(Article):

---

-
Notifications
You must be signed in to change notification settings - Fork 1.2k
Description
Describe the bug
When using sagemaker.jumpstart.model method and an assumed role (cross-accounts) via Boto3, the call to JumpStartModel fails with a denial for a GetObject call. When running this without the AssumeRole, the same code works fine. However, due to some compliance requirements, I need to assume the role and run the code.
I can also create a model, endpoint, etc, using pure Boto3 however, I lose some of the abstraction, so I'd prefer to use the Sagemaker SDK.
To reproduce
Attempt to use the Jumpstart method while also using an assumed role. I am using this script:
import boto3
import sagemaker
from sagemaker.jumpstart.model import JumpStartModel
sagemaker_role = "arn:aws:iam::123456789012:role/sagemaker-role"
session_name = "AssumedRoleSession"
region = "us-west-2"
model_id = "huggingface-text2text-flan-t5-xxl-fp16"
model_version = "*"
sts_client = boto3.client("sts")
response = sts_client.assume_role(RoleArn=sagemaker_role, RoleSessionName=session_name)

---

(Items):
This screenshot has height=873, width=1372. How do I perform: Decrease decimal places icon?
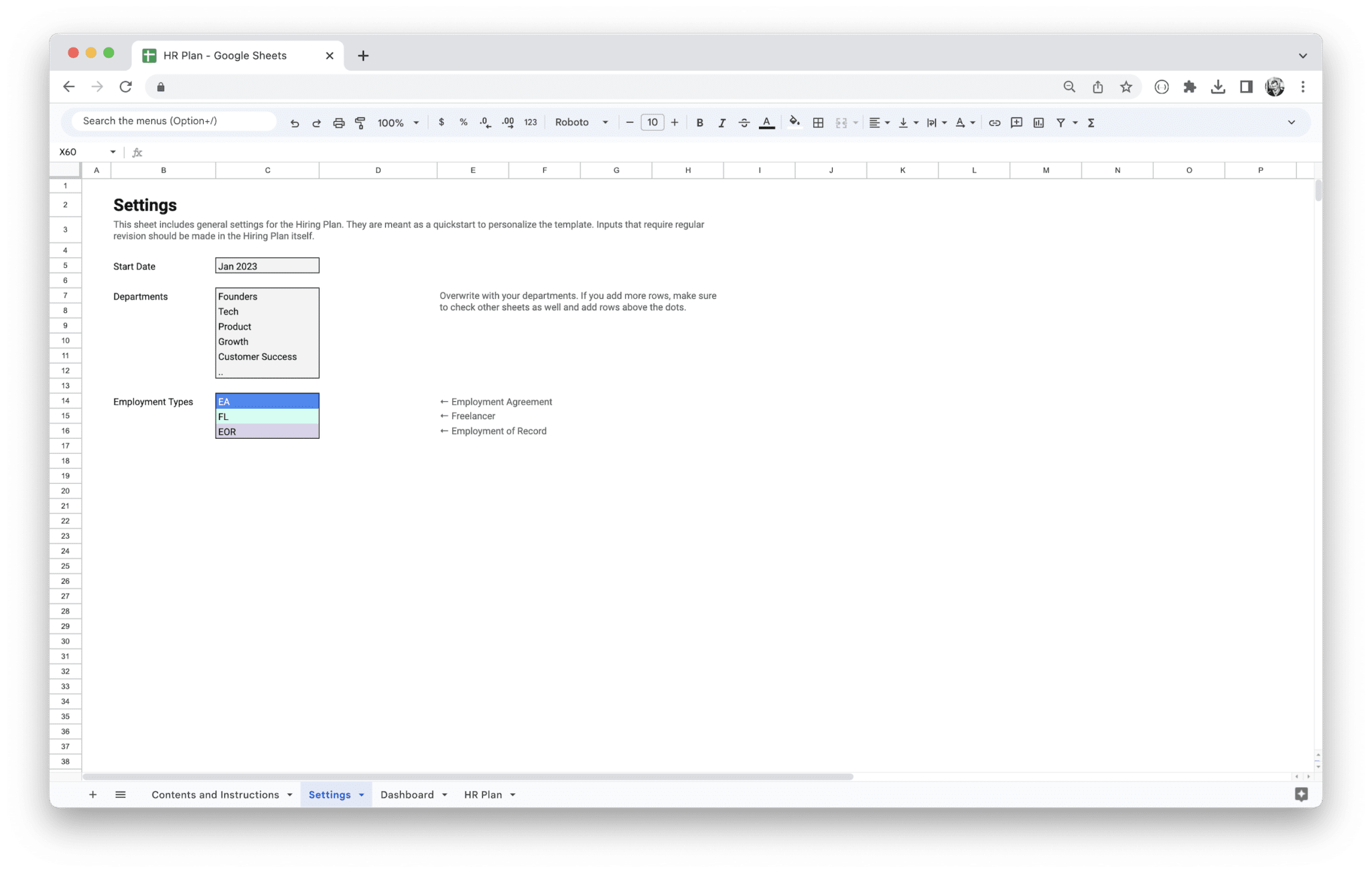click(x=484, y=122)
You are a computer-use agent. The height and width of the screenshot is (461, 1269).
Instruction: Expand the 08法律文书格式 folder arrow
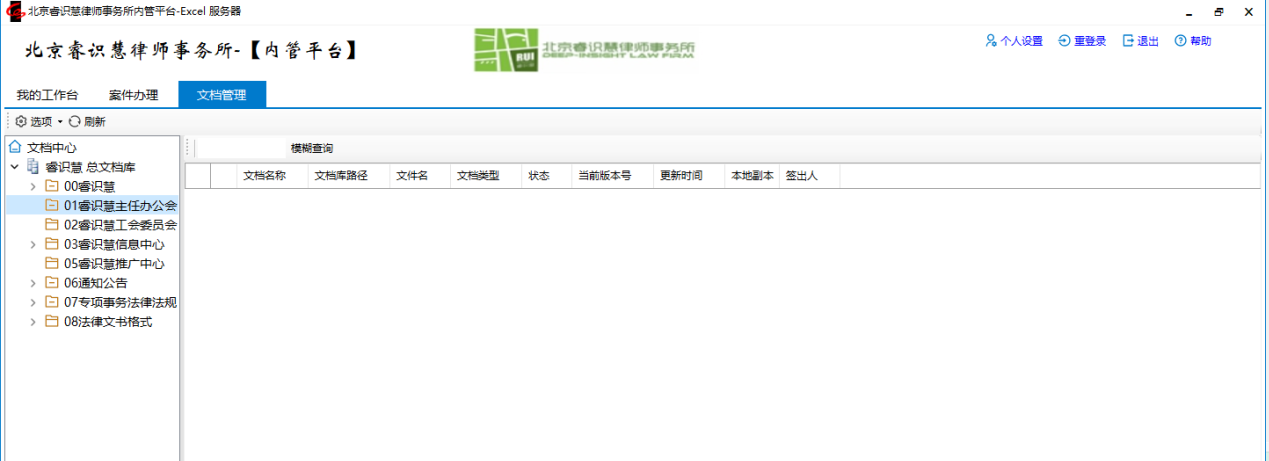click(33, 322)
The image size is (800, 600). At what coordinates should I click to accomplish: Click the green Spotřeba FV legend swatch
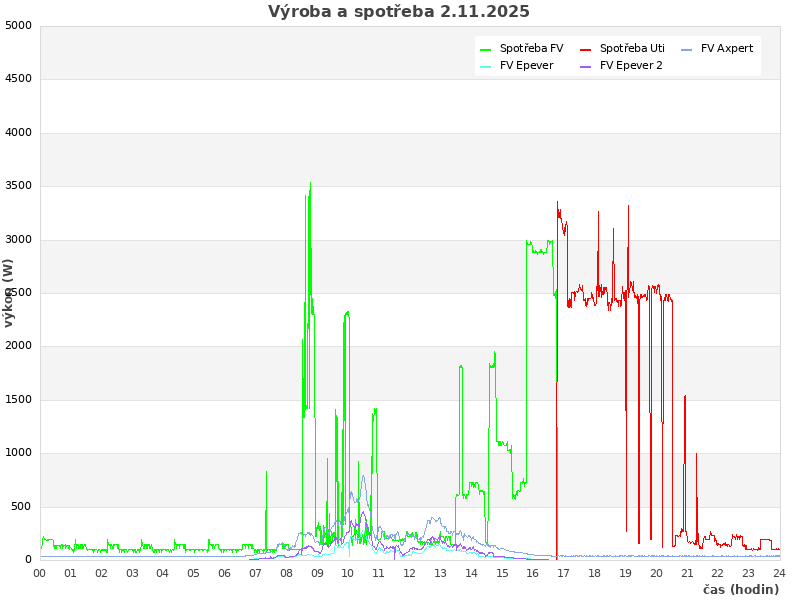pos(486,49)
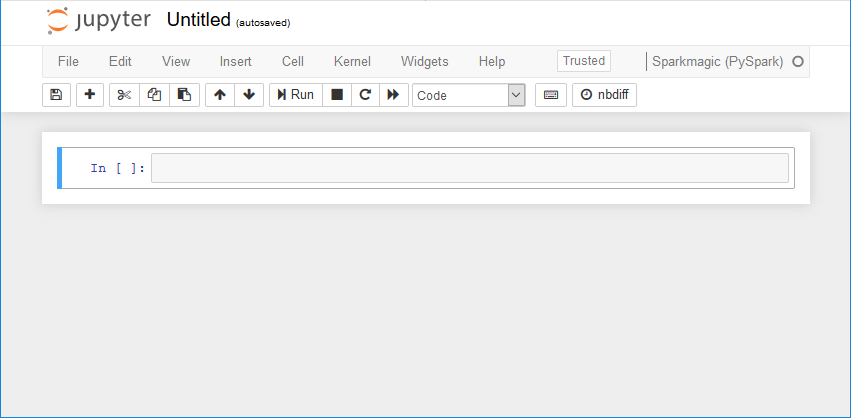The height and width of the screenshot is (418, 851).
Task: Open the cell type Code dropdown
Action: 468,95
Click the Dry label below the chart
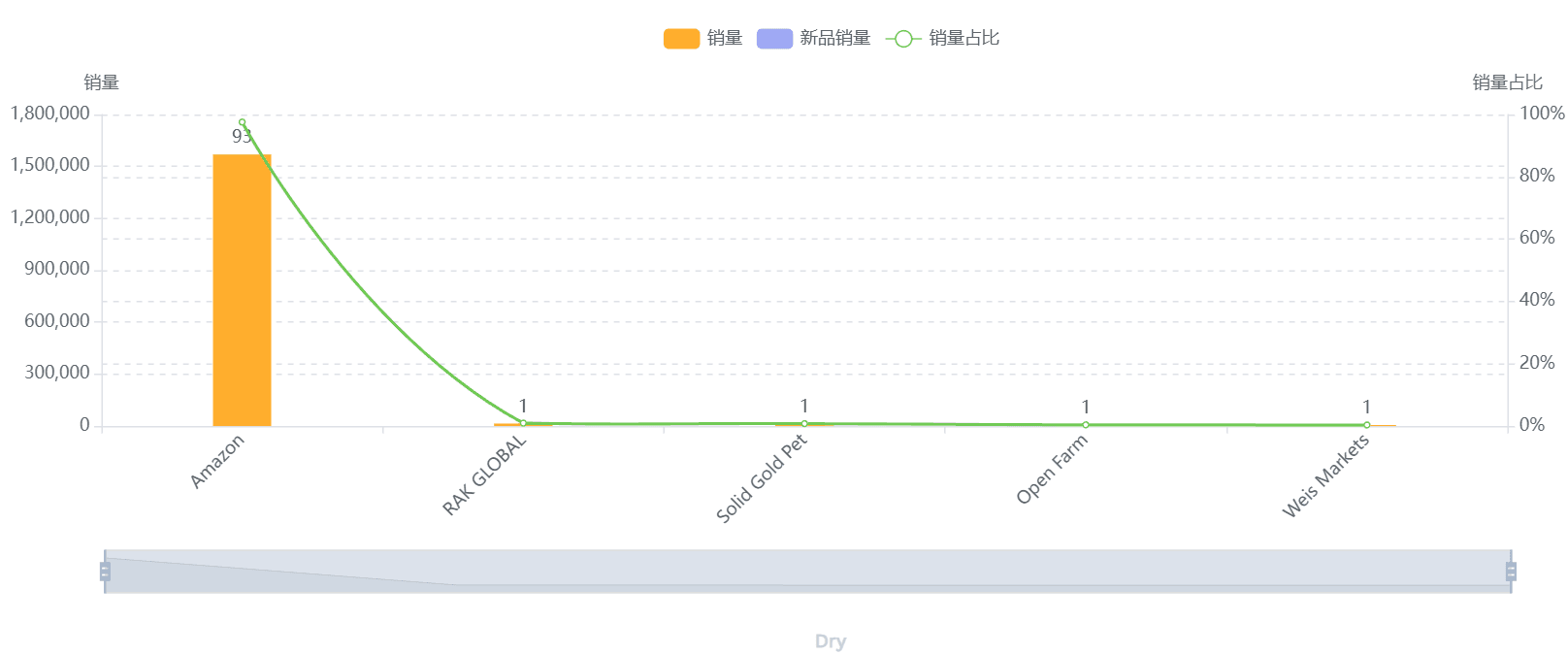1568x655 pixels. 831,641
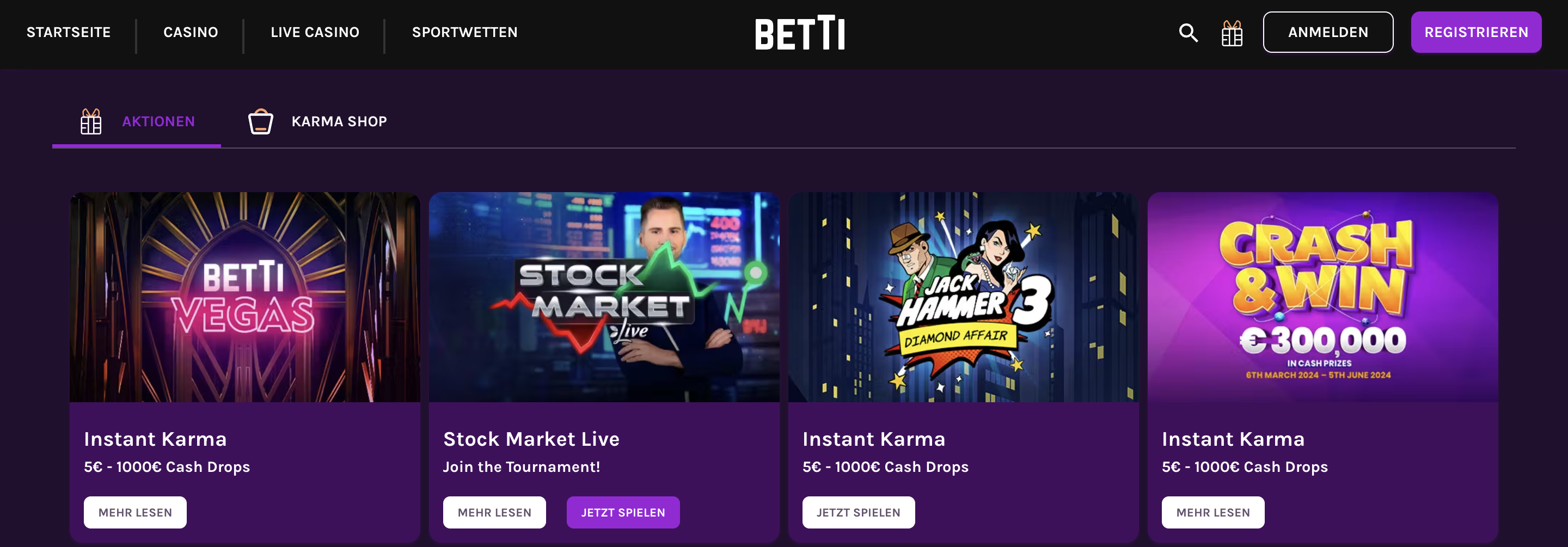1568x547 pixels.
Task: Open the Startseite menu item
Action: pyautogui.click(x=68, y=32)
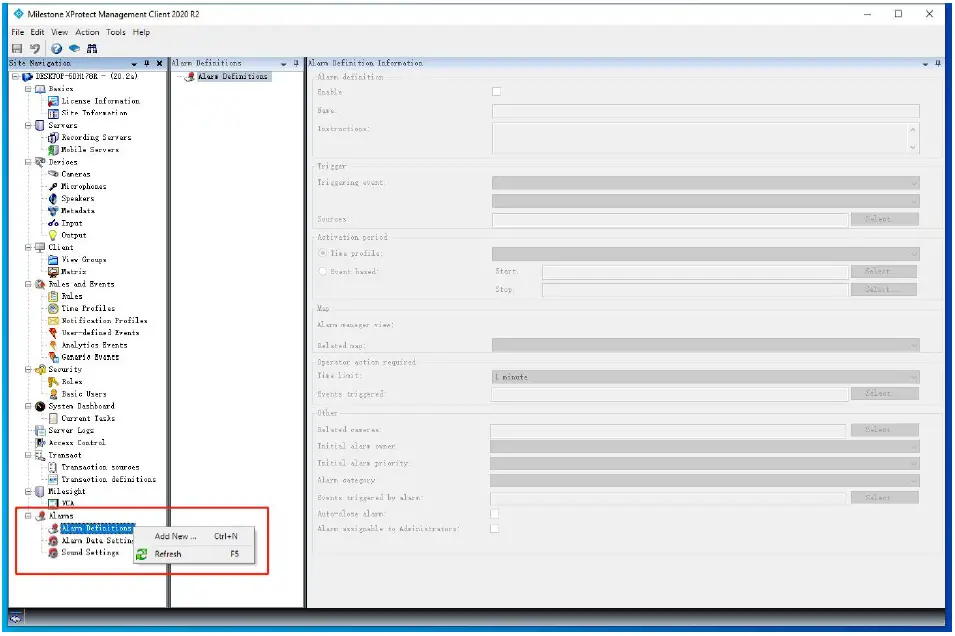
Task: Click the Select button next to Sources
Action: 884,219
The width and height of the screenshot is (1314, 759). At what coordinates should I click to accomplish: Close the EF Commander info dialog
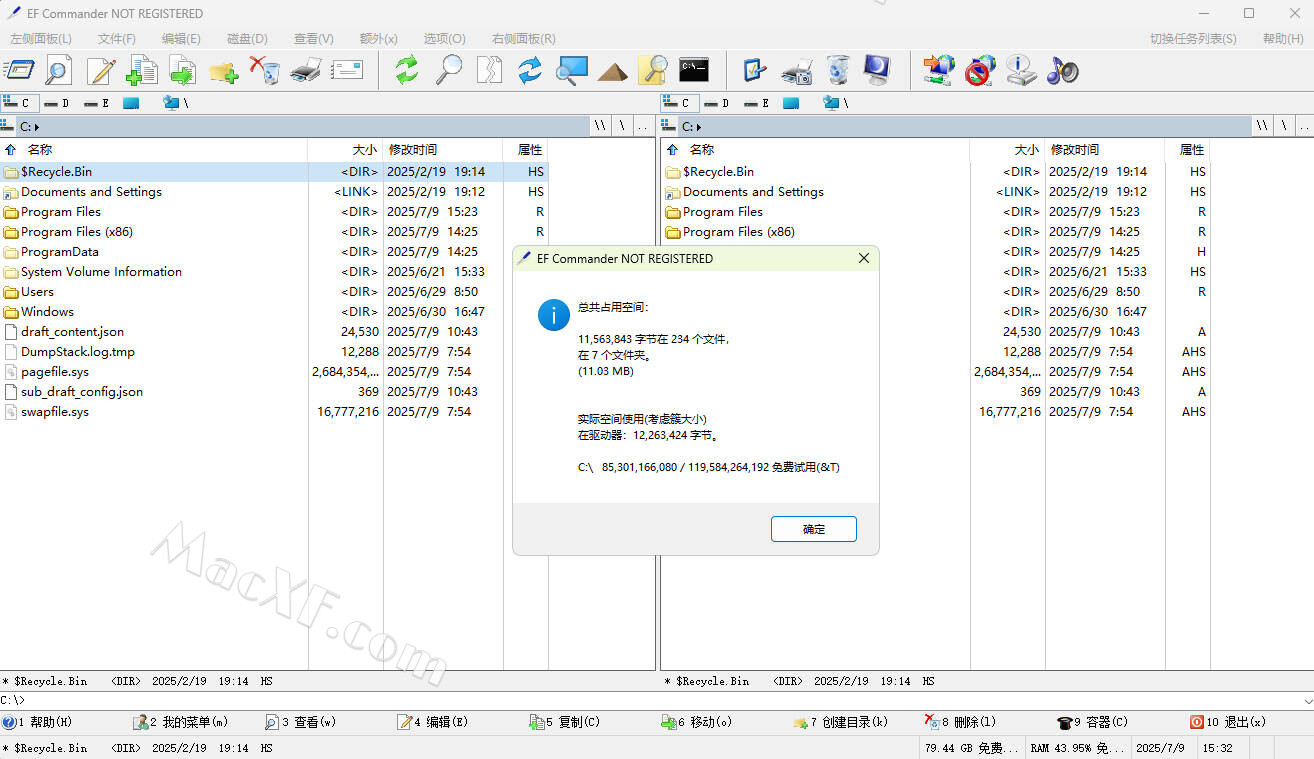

---

(Exercise directions):
In the SageMaker bug report, which call is denied when JumpStartModel runs under an assumed cross-account role? The items are unrelated to the SageMaker bug report and stand as separate material.

(Result for this task):
A GetObject call.